А что можно поделать с семнадцатилетней Аленой с темпераментом, как у питбуля? Или как у бойцовского петуха. Или как у юных героев революции, не дай ей бог, конечно. На любое «куда идешь?» и «когда придешь?» Алена сверкала глазами так, что искры летели, – «у меня своя жизнь!», и даже интерес к себе, не контроль, а интерес, воспринимала как покушение на свою драгоценную независимость.
А что можно поделать с нежной хитрюлей Аришей?

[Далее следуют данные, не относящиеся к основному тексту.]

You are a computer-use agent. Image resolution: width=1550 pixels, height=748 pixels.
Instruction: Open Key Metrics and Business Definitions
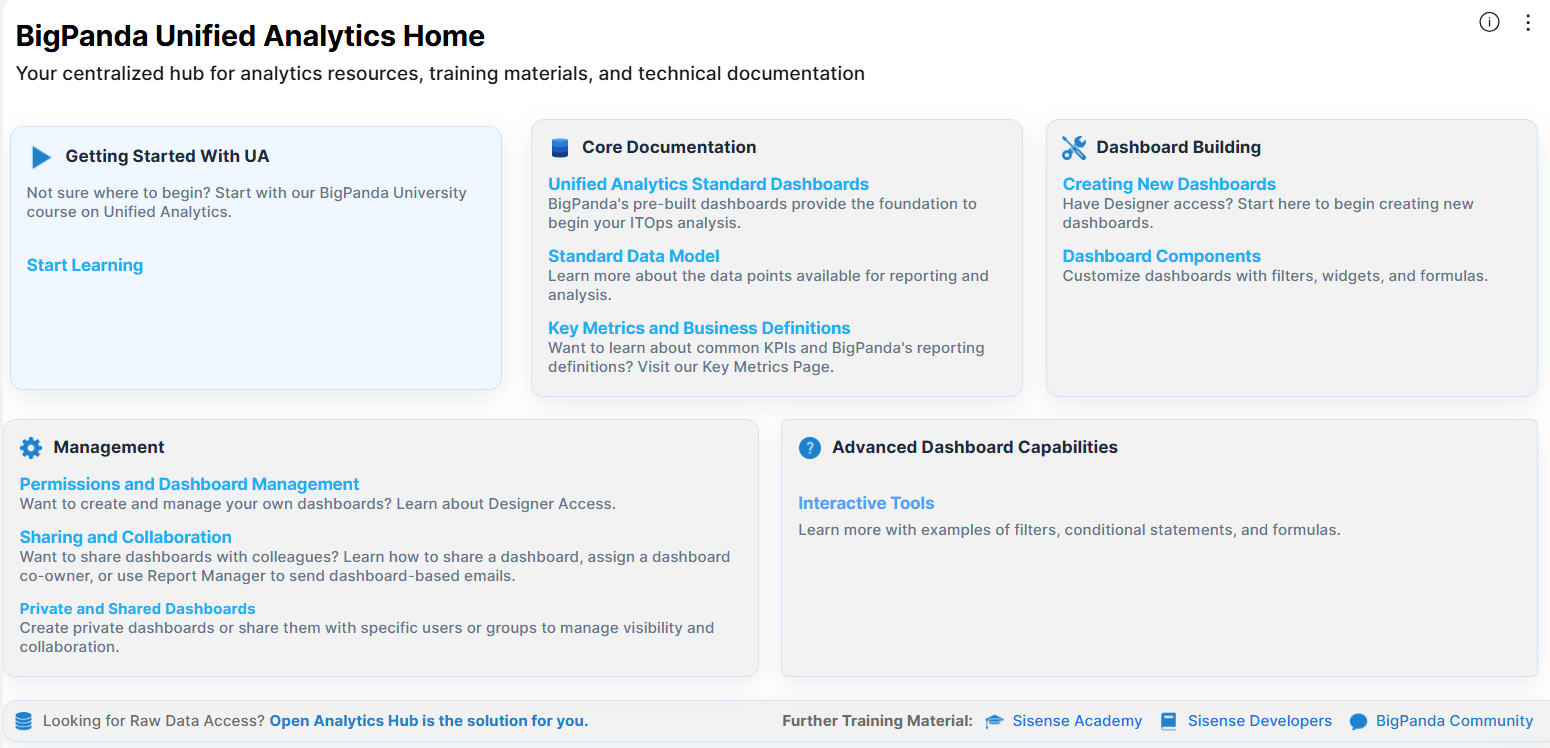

Между прочим, Ариша ничуть не более легкая выросла девочка, тихая-нежная, но все время что-то прятала, еле слышно шептала-секретничала по телефону, и упорства в характере не меньше, чем у Алены, утекала к своим «несчастненьким», как вода между пальцами… Следуя мудрому правилу «хочешь сохранить лицо, сохранить видимость власти – не нарывайся», Ольга Алексеевна предпочитала не давать девочкам повода напрямую ее ослушаться, старалась с Аленой не ссориться, Аришу не обижать.
Но конечно, было очень беспокойно. У девочек уже была своя жизнь, у Ариши «несчастненькие», у Алены… О-о, у Алены, как подозревала Ольга Алексеевна, «своей жизни» было без меры. Если Аришиных «несчастненьких» она могла назвать поименно, то Аленина «своя жизнь» была для нее тайной за семью печатями. И как ни странно, в семейное устройство лучше родных дочерей вписывалась Нина. С неизменностью кукушки из настенных часов Нина выходила встретить Андрея Петровича, стояла у двери, в зависимости от его настроения отвечая на его взгляд то улыбкой, то просто взглядом «я на месте». Нина выполняла все требования Андрея Петровича беспрекословно, как новобранец, она жила в чужой семье и подчинялась правилам, ей и в голову не приходило, что можно не подчиниться. Самой Ольге Алексеевне тоже не приходило в голову, что и Нина может доставить ей неприятности, не только девочки, может создать хоть какой-то, самый крошечный дискомфорт, к примеру, как девочки, опоздать, забыть, придумать сто тысяч оправданий. В сущности, Ольга Алексеевна чувствовала то же, что и ее приемная дочь: Нина живет в чужой семье и должна подчиняться правилам.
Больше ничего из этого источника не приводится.